[Collected data entries]
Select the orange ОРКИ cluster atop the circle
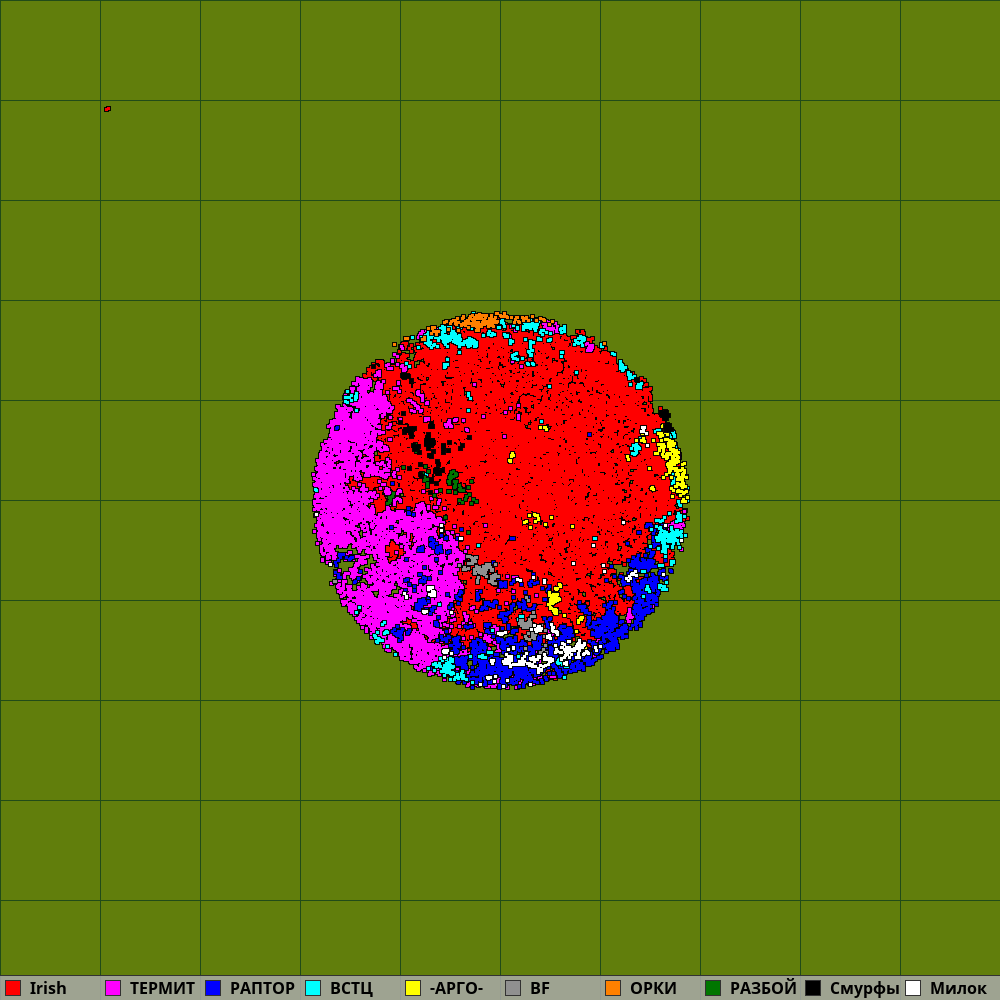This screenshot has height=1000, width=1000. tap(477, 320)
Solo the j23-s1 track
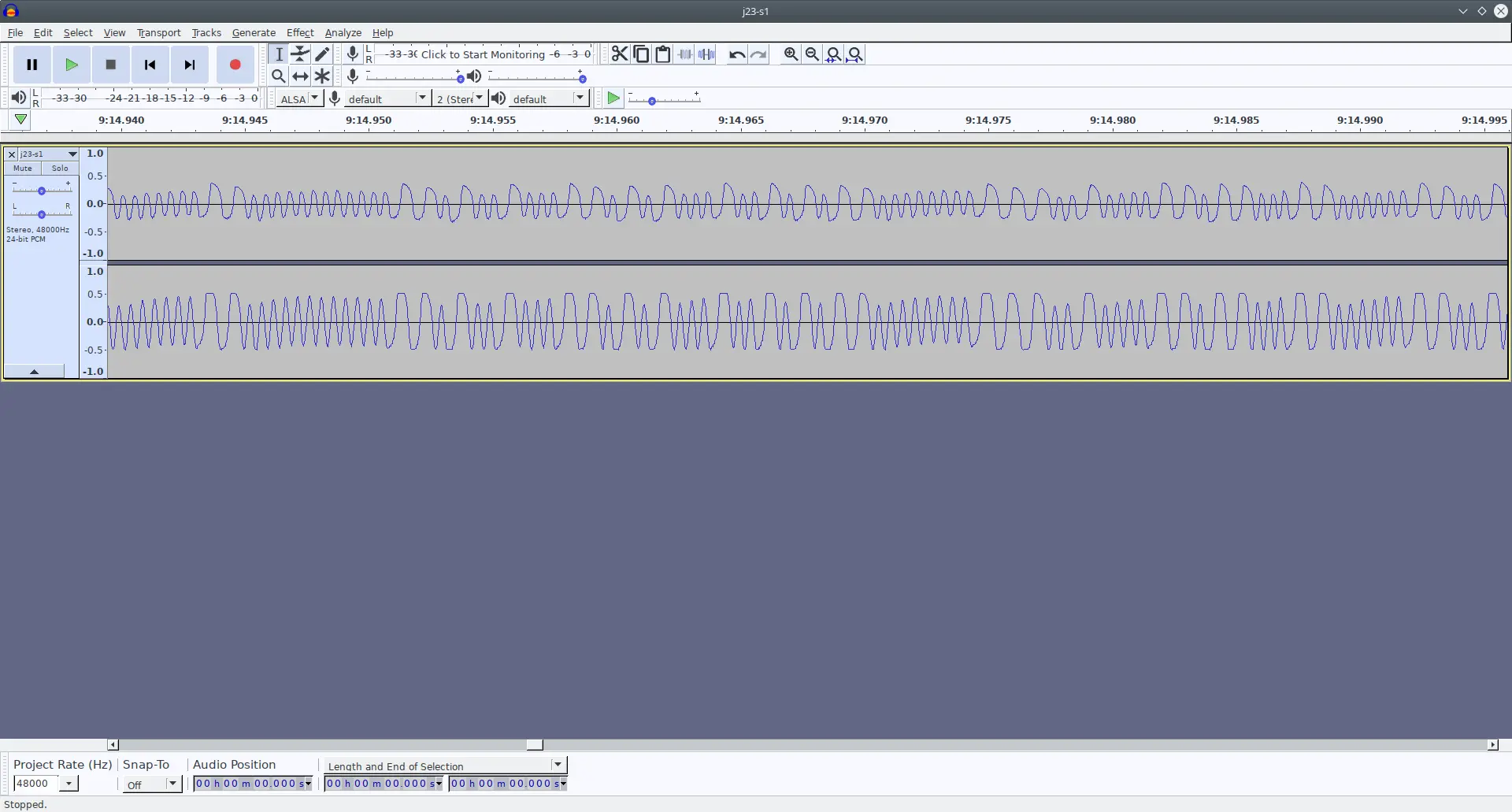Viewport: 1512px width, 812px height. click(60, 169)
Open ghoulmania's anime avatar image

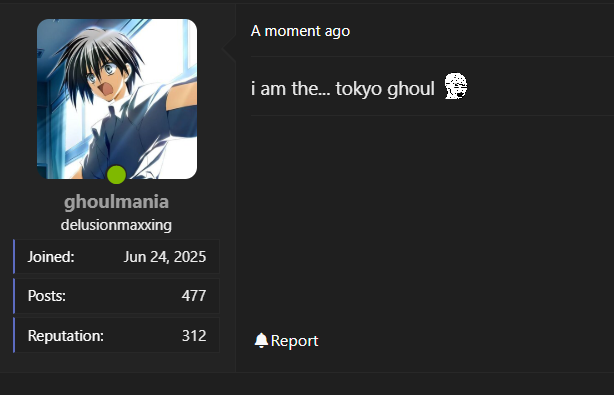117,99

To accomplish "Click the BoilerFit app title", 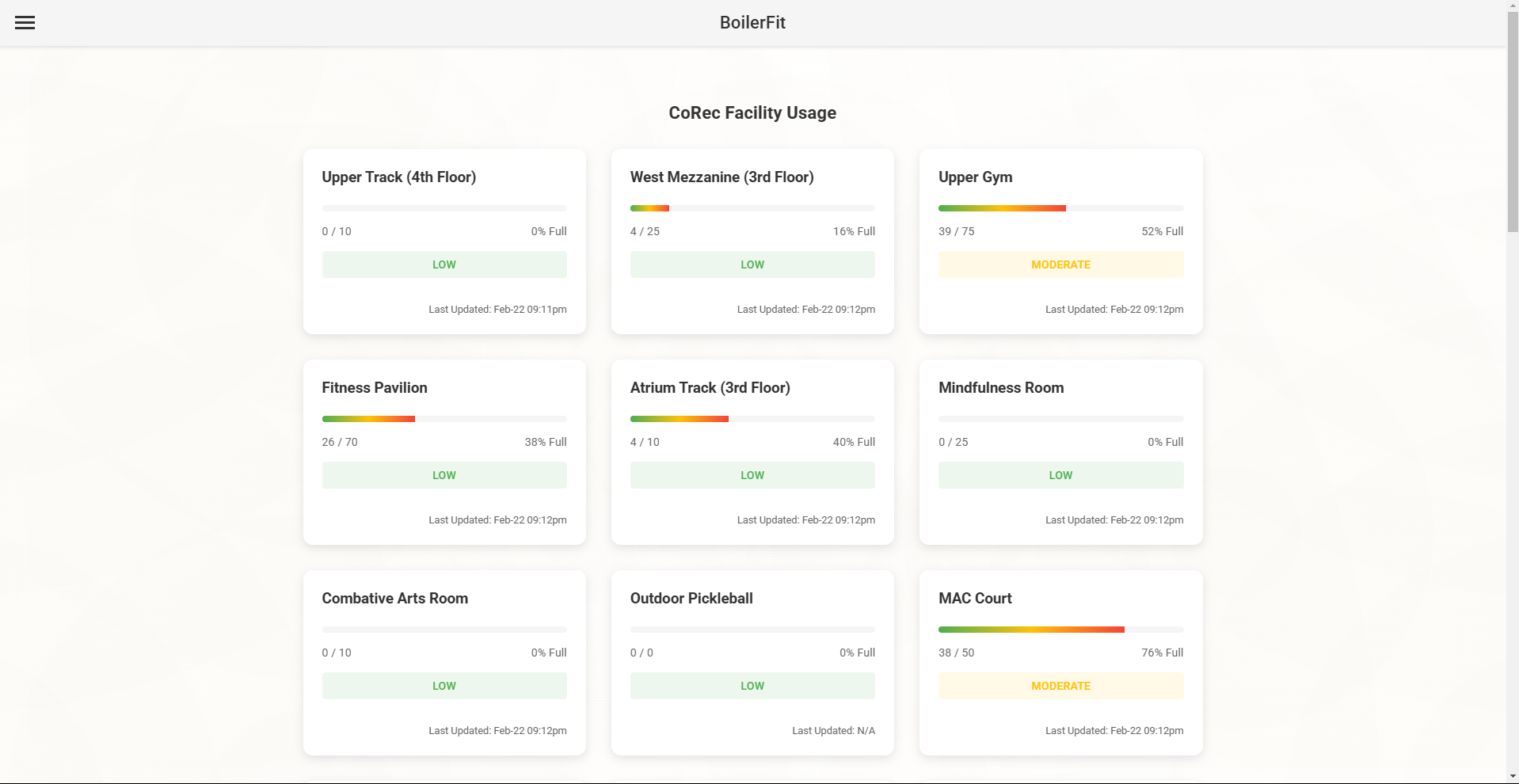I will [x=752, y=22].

--

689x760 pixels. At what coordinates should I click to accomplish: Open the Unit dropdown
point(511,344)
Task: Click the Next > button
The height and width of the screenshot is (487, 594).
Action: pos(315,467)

...

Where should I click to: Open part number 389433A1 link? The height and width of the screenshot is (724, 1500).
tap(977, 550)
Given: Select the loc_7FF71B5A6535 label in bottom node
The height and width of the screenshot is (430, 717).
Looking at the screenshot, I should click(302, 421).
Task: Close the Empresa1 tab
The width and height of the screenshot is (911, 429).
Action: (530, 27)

* [WHAT YOU NEED TO DO]
Search term "Task": return each line of the data that contains it.

* [ANSWER TO THIS PROBLEM]
Task: Click the Next > button
Task: Close the Empresa1 tab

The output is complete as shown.